[WHAT NEEDS TO BE DONE]:
From the entries that follow, copy every line with the word "column".

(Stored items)

■ ■ ■ ■ ■

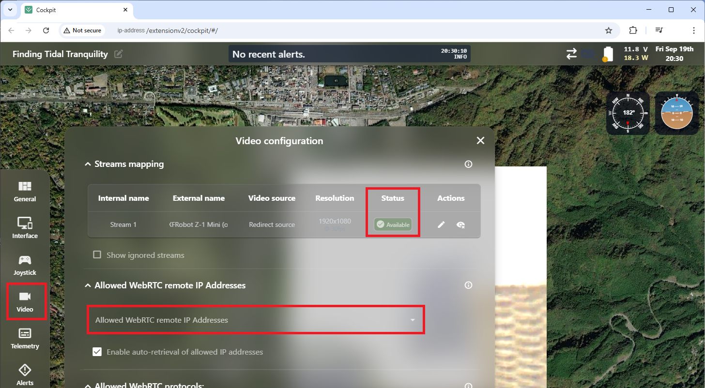Click the attitude horizon indicator widget

pos(676,113)
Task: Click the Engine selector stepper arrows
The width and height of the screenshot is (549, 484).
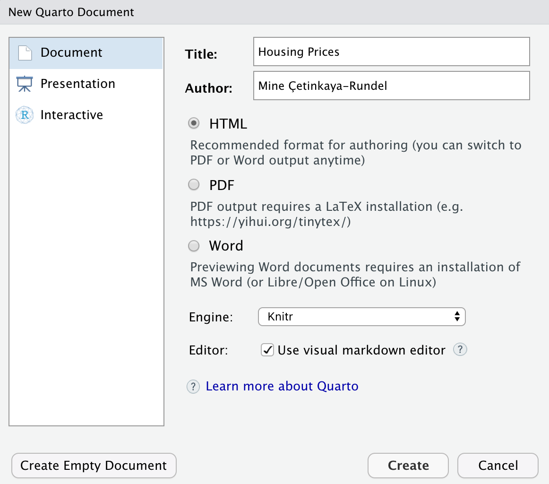Action: (456, 317)
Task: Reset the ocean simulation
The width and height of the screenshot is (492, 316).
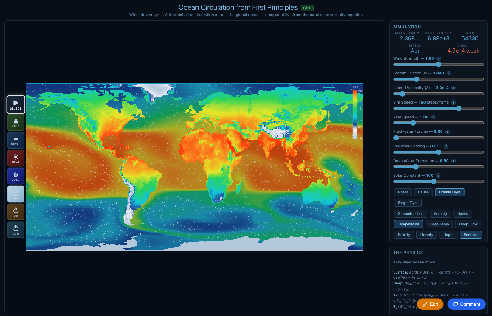Action: pyautogui.click(x=402, y=192)
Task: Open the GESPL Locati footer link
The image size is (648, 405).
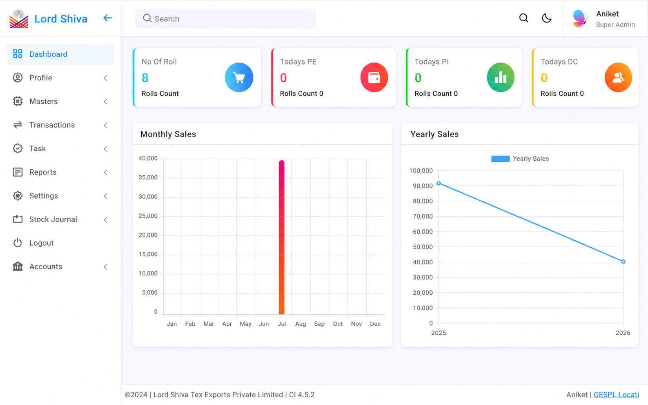Action: click(x=616, y=395)
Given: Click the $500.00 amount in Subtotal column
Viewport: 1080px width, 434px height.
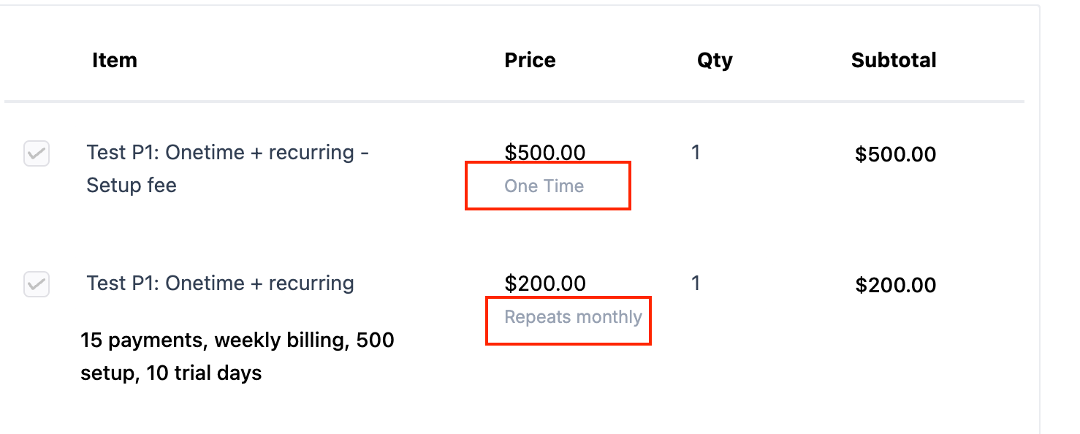Looking at the screenshot, I should click(895, 155).

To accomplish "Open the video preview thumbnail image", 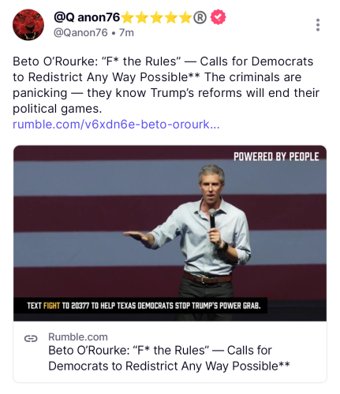I will tap(170, 233).
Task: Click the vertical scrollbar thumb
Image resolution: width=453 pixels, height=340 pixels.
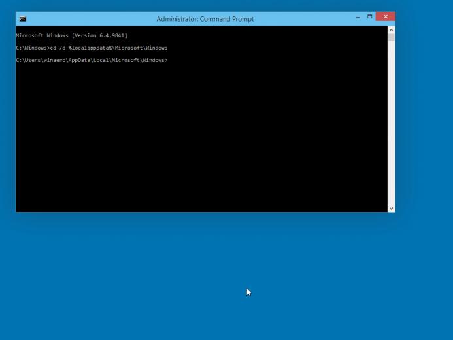Action: [392, 38]
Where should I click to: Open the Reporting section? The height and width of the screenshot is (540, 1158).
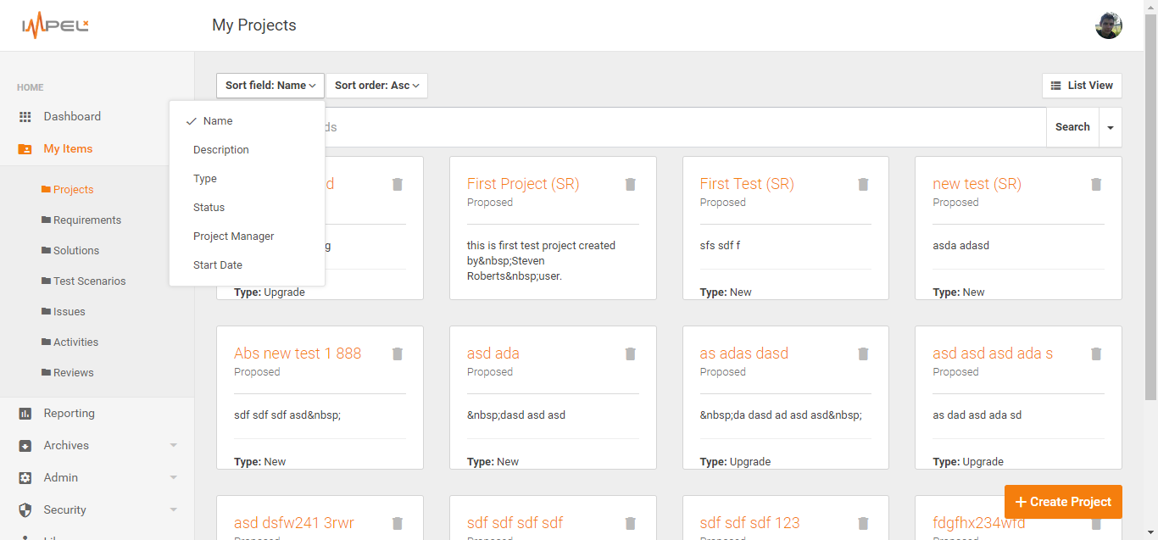(x=69, y=413)
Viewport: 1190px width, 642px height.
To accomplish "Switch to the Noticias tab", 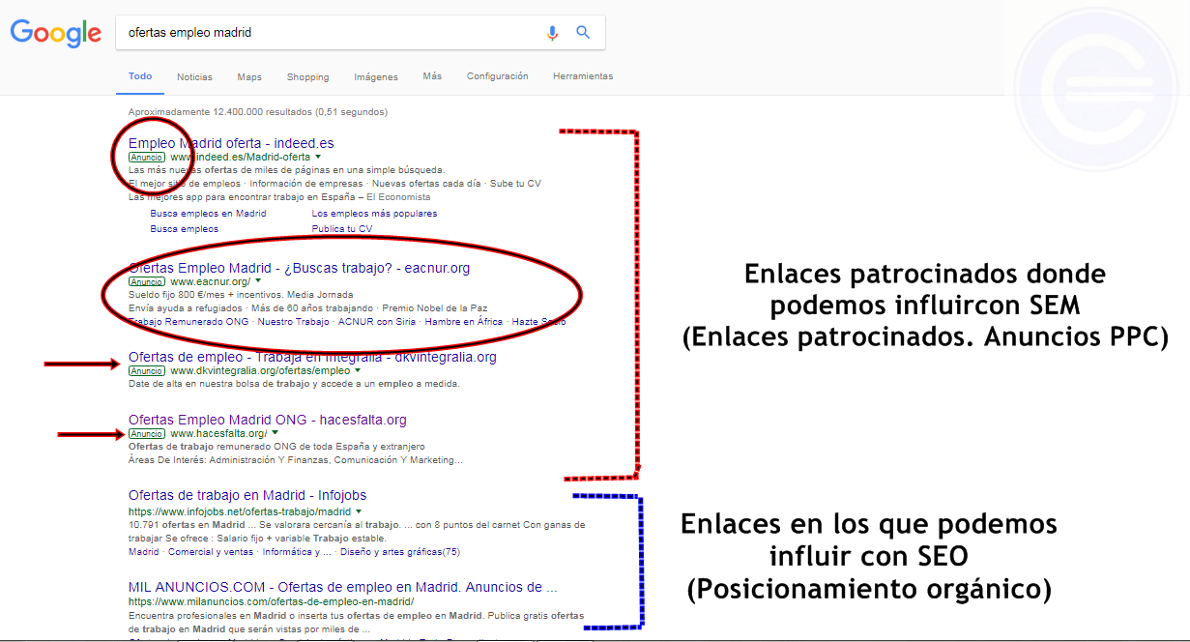I will [x=194, y=77].
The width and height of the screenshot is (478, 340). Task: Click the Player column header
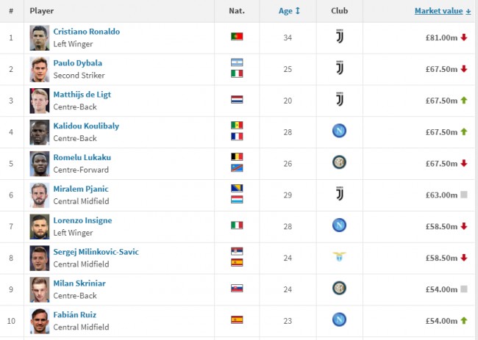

■ ■ ■ ■ ■

[RESPONSE TO THE EXERCISE]:
Given: Click the $500.00 amount in Subtotal column
The width and height of the screenshot is (478, 340). Task: Click the Player column header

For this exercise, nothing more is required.